Not to dance on someone's grave but to me this is fantastic news. When Blockbuster was the dominate player, they were quite the nasty bully. Ridiculously high late fees that were very hard to avoid. Half the time you'd return the DVD on time, but the employees wouldn't inventory it until it was too late and still hit you with a fee. A fee which they were extremely reluctant to remove. Their customer service was downright awful. Before Netflix came around I responded by stopping shopping at Blockbuster altogether and just started buying my own movies. Even at $20+ a pop, it was still more convenient and less stress filled than hoping Blockbuster would show you some mercy.
I'm very glad to see the market can respond and a new player can come in with a better business model and treat customers better, and win. It's reassuring.
I was insanely happy when all of the "Movie Gallerys" went out of business in my area. Fist pumping and the whole nine yards. Few businesses treat their customers as terribly as video rental stores. Multiple times, I had to physically lead their employees to the video I had returned, weeks earlier, to prove that the $89 (or whatever ridiculously high) late fee was bull$#!*. Dying in a fire is too good for these stores because then then could collect the insurance. :)
I don't think video stores deserve to die because of their treatment of customers (though I'm too young to have had much experience renting from a brick&mortar store). I think they deserve to die because they refused to innovate as competitors built the infrastructure to overtake them. They scoffed as Netflix and Redbox built brands that would come to dominate the industry, yet their too-little-too-late offerings were not competitive with the newcomers despite having considerably more resources at one point.
My older boy was the same way. I still have that freaking movie memorized (and it is one of my least favorite Disney movies).
I am surprised, though, by how many times my older kids and my wife can still re-watch the same thing. I think it is comfort with the known; I am much more of a risk taker than they are.

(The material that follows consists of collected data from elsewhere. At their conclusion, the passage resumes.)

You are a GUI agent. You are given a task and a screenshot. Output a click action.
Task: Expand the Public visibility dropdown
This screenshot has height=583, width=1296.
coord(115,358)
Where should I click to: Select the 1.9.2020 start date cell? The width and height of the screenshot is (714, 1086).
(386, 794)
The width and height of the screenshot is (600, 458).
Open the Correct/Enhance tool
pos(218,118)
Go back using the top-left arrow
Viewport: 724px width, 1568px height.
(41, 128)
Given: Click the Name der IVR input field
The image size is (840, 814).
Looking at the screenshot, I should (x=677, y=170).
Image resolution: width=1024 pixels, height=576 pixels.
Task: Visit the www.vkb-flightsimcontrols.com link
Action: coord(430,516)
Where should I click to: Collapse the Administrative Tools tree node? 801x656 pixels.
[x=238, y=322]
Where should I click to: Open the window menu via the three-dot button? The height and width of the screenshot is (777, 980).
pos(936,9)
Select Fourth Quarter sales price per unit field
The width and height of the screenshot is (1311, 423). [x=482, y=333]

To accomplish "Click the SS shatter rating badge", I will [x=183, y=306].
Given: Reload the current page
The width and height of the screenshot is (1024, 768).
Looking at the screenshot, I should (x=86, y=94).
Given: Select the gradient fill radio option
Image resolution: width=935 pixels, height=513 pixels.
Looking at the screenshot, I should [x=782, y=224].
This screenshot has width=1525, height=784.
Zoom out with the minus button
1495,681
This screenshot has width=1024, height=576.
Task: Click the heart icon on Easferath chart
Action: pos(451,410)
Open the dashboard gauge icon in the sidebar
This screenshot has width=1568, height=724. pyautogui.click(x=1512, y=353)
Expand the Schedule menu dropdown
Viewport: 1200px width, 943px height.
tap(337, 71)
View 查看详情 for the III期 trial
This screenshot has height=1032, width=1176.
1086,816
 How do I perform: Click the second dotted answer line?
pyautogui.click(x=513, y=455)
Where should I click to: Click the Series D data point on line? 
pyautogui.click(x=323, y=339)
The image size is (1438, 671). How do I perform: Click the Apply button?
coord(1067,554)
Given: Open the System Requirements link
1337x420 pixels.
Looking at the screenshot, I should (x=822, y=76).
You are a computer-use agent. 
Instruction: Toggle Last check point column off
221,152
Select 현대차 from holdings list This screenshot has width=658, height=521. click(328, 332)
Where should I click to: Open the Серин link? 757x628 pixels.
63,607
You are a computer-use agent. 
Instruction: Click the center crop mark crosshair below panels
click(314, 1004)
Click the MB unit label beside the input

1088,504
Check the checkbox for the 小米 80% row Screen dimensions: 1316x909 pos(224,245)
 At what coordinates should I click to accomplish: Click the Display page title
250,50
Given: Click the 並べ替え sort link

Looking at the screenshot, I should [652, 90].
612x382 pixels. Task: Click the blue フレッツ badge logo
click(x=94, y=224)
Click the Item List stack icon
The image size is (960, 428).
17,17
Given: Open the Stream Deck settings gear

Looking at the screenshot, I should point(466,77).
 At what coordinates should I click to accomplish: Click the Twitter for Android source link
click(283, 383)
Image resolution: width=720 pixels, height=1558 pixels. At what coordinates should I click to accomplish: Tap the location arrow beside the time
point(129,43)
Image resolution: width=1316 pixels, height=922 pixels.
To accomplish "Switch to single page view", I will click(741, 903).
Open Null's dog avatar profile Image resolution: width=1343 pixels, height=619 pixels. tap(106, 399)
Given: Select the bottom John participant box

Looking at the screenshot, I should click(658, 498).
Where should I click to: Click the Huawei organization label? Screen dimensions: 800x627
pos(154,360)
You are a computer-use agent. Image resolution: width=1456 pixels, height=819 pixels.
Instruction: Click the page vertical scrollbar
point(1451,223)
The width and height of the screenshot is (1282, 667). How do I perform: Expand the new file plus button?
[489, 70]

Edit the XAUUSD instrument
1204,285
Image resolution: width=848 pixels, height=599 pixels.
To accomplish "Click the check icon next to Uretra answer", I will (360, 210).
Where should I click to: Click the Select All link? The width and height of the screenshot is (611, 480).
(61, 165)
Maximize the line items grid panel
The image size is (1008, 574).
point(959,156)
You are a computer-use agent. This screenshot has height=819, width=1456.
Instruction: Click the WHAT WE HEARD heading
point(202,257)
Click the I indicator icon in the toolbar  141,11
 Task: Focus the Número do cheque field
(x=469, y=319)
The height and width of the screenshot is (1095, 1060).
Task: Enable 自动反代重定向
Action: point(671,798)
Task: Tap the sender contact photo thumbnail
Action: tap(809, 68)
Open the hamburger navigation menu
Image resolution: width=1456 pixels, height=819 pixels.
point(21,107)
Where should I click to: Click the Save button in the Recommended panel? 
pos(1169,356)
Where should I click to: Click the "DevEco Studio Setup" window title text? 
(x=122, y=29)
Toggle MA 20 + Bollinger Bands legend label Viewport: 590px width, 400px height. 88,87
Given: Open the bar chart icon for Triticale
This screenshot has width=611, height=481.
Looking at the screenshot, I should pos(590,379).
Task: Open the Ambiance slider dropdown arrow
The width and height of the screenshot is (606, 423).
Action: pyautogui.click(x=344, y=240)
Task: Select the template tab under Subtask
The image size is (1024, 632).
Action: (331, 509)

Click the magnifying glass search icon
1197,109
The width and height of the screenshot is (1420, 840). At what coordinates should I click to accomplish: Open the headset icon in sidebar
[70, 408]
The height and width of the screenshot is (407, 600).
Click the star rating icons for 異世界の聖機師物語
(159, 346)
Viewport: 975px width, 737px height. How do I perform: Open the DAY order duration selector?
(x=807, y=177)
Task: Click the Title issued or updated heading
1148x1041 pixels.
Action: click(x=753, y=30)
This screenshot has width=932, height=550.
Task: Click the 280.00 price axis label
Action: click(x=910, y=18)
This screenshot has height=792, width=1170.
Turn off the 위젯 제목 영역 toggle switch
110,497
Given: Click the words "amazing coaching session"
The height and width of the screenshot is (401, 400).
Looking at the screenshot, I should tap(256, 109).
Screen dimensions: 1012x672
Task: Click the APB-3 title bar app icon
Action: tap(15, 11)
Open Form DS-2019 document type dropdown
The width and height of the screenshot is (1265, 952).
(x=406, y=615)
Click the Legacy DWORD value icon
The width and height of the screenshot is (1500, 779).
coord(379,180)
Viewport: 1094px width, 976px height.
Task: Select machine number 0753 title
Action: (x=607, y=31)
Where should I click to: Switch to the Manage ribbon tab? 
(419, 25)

I had to endure The Sound Of Music at least 20 times with my 3-year old son. Now that he is a little older he has moved on to more entertaining fare such as Cars and Shrek. I am dreading the transition to Transformers however.
Buying a DVD (especially used) is barely more expensive than renting, and there are all kinds of benefits to owning it, including the ability to watch it over a long period of time, lending it to friends, watching a really good movie multiple times or a second time with friends, etc. Plus you can buy any movie; you're not limited to the crappy mainstream selection of the video store/kiosk. Plus they have value (some of my films are worth more than when I purchased them) so that has to be factored in as well.
Note: I live in an area which doesn't have Netflix, so I'm comparing to renting from a store/kiosk.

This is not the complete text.